Those hoping for a wholesome studio-backed depiction of the Christian lifestyle, however, will be disappointed to find a movie in which romantic passion, rather than religious fervor, flows through the members of the Pacashau Sacred Divinity Choir. Characters use the choir as a sort of dating service, giving writer-director Todd Graff various couplings to track as the story hits all the predictable notes concerning an economically strapped community and the national competition they believe could change their fortune.
After choirmaster Bernard Sparrow (Kris Kristofferson) suffers a heart attack at the annual Joyful Noise showcase, Pastor Dale (Courtney B. Vance) names Vi Rose Hill (Latifah) to take over, bypassing Sparrow’s spitfire widow, G.G. (Parton). While the two women try to get past their contempt for one another, their kids — Keke Palmer as Vi Rose’s 16-year-old daughter, Olivia; Broadway-trained Jeremy Jordan as G.G.’s hot-to-trot grandson, Randy — spark instant chemistry.
Though operating strictly within the formulaic conventions of earlier underdog contest movies, Graff (who builds on his musical background after “Camp” and “Bandslam”) whisks past the reliable comedic approach of marshalling a ragtag group of misfits into an unlikely team, or the prodigal-son dramatics of 2005’s “The Gospel.” Instead, he chooses to accentuate the dueling divas, culminating in a catty showdown at the restaurant where Vi Rose holds her second job. She unloads insults while G.G. throws biscuits and barbs back across the dining room, taking the whole scene deliciously over the top.
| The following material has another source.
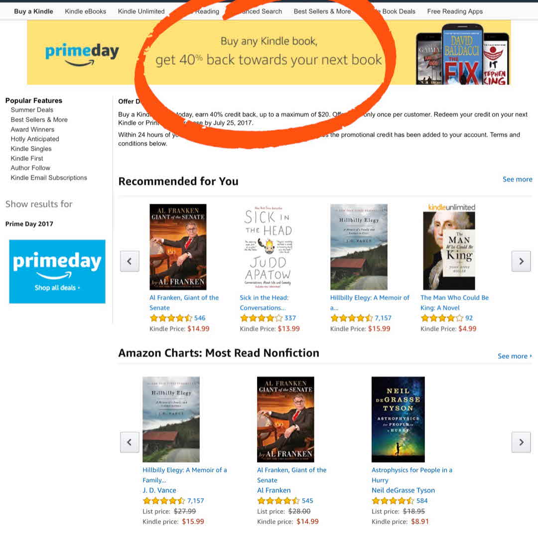
Task: Open Astrophysics for People in a Hurry cover
Action: [398, 419]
Meanwhile, the younger generation’s star-crossed dynamic feels more boilerplate. Randy is a problematic character, owing partly to casting and partly to design (though appealing, Jordan feels even more the former Mouseketeer than the Justin Timberlake-like character he portrays). Randy wants to seduce Vi Rose’s daughter, but at the same time, he volunteers to give piano lessons to Vi Rose’s other child, an Asperger case implausibly played by Dexter Darden. With its odd tonal mix of sass and sentimentality, “Joyful Noise” falls somewhere between Tyler Perry and the Disney Channel, offering up lively but far-from-lifelike characters.
Mulishly stubborn, Vi Rose represents the voice of conservative Christian values in the face of a fast-evolving world. “Don’t you bring all that Mariah/Christina mess up in here!” she snaps when Olivia starts riffing during rehearsal. It’s a losing battle, since “Joyful Noise” gleefully toys with the gospel tradition, preaching the need to jettison stodgy spirituals and instead make way for elaborate, pop-infused Kirk Franklin-style dance numbers (Franklin himself makes a flashy appearance halfway through).
And so it happens that a soulful rendition of “Man in the Mirror” becomes the template for all the music that follows. Yet, the Pacashau choir’s concert-level final performance — a transformation quite foreign from its rehearsals, featuring elaborate solos by bit players who’ve had only minutes of screentime prior — doesn’t seem quite genuine.
Then again, despite the sheer volume of music on offer, very little of it feels authentic — or especially inspiring. Few of these characters feel like people you might find in a near-bankrupt Georgia town, and when they do open their mouths to sing, their lip-synching is no match for the powerhouse voices (or fully orchestrated accompaniment) on the soundtrack.
Acting in good sport, Parton makes light of her own artifice (“God didn’t make plastic surgeons so they could starve,” she quips memorably), but it’s the film that seems to have undergone the most work, clumsily nipped and tucked to the extent that scenes don’t flow so much as stack up on one another. At the very least, for those desperate to find a Middle American moviegoing experience, in Parton and Latifah, “Joyful Noise” has two game stars as a saving grace.